Three times last week and today my wife was watching "Passions" when the playback just stopped like it was at the end. I tried hitting the back button and letting it play again and fast forwarding but that dosen't help. She also noticed the show before Passions tries to cut out like the receiver is loosing signal. I have a DPP Twin on my Dish 500. Could it be a LNB going bad? Any thoughts?


----------



## robert koerner (Aug 20, 2005)

Same thing happens to me if I use the 30 second skip function and hit it multiple times.

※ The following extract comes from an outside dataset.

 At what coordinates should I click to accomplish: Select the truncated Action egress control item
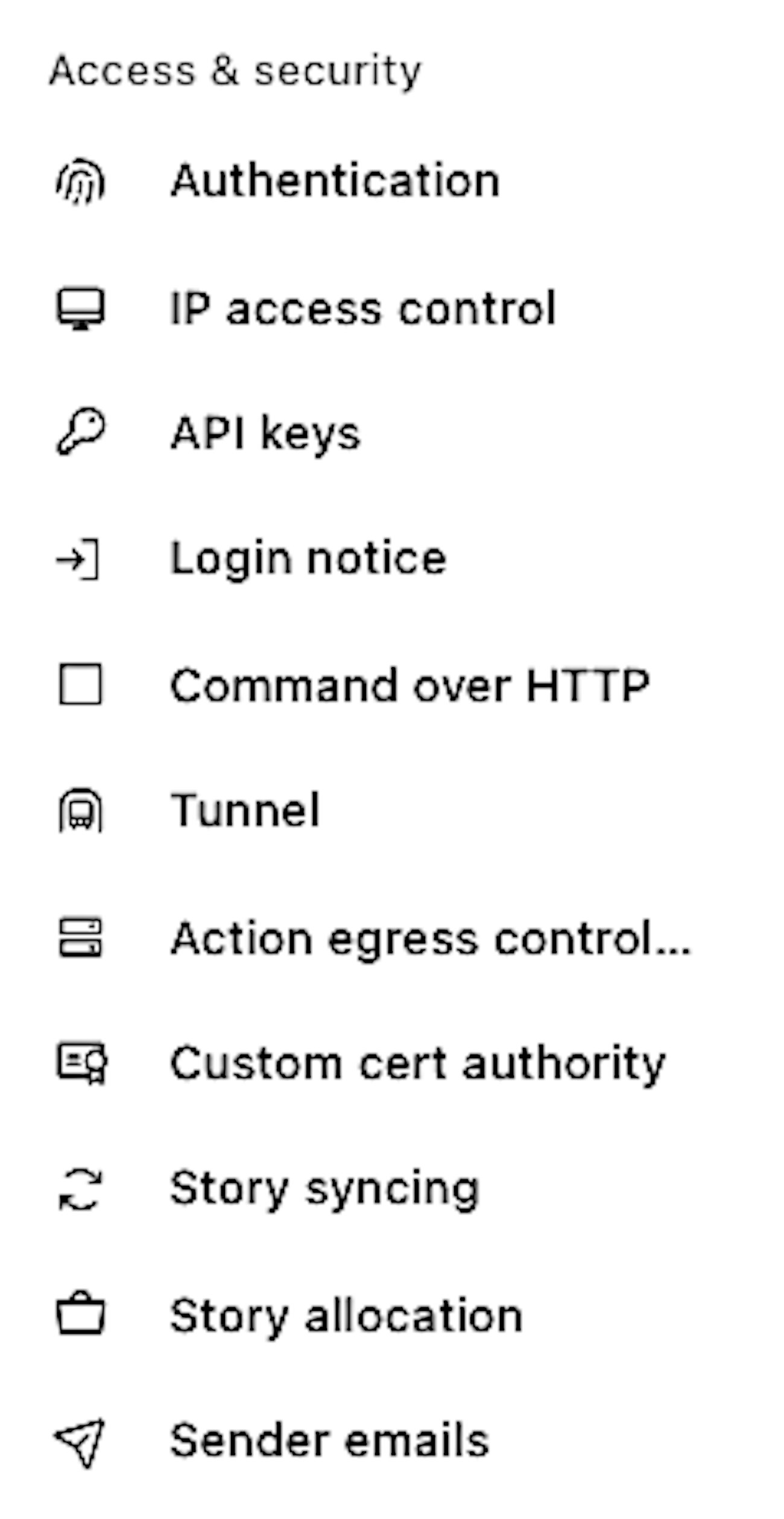[x=431, y=939]
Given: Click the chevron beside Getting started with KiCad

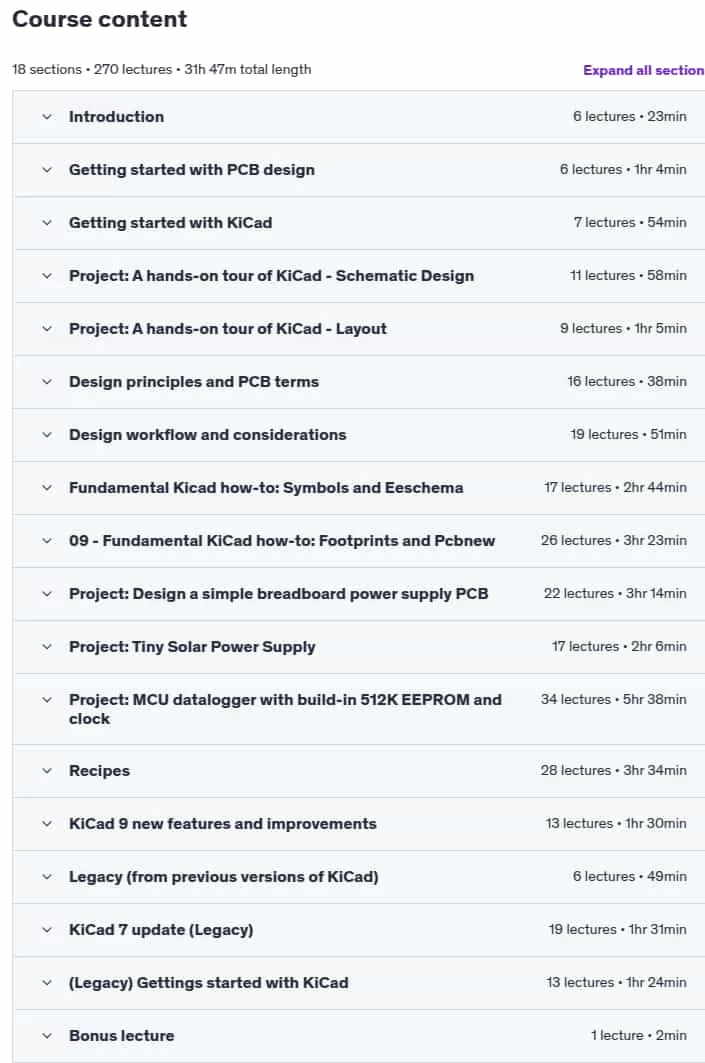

I get impatient when using fastr forward after that and wind up going to fast.

Bob


----------



## CopyChief (Jan 17, 2005)

mustang said:


> Three times last week and today my wife was watching "Passions" when the playback just stopped like it was at the end. I tried hitting the back button and letting it play again and fast forwarding but that dosen't help. She also noticed the show before Passions tries to cut out like the receiver is loosing signal. I have a DPP Twin on my Dish 500. Could it be a LNB going bad? Any thoughts?


I'll avoid the joke about what watching "Passions" can do to you! :lol:

Is it possible that the signal, did, indeed cut out and this was only a partial recording? If the signal came back before the show was over, the second part of the recording could be on your DVR, too.


----------



## muppetkiller (Sep 11, 2007)

My 522 starting cutting out of recordings, rebooting and "acting up" on Sept. third.

Mine is definitely the hard drive on the box, it even locks up for pause, skip, etc.

What a shame, now I get someone else's reject.

Hope you have a minor glitch!


----------



## Kevin Brown (Sep 4, 2005)

I sometimes have this happen, and it's sometimes a bad spot in the recording or on the hard drive. So if I get back to the same spot (after starting over), and fast forward through that area, I can resume watching the program again.


----------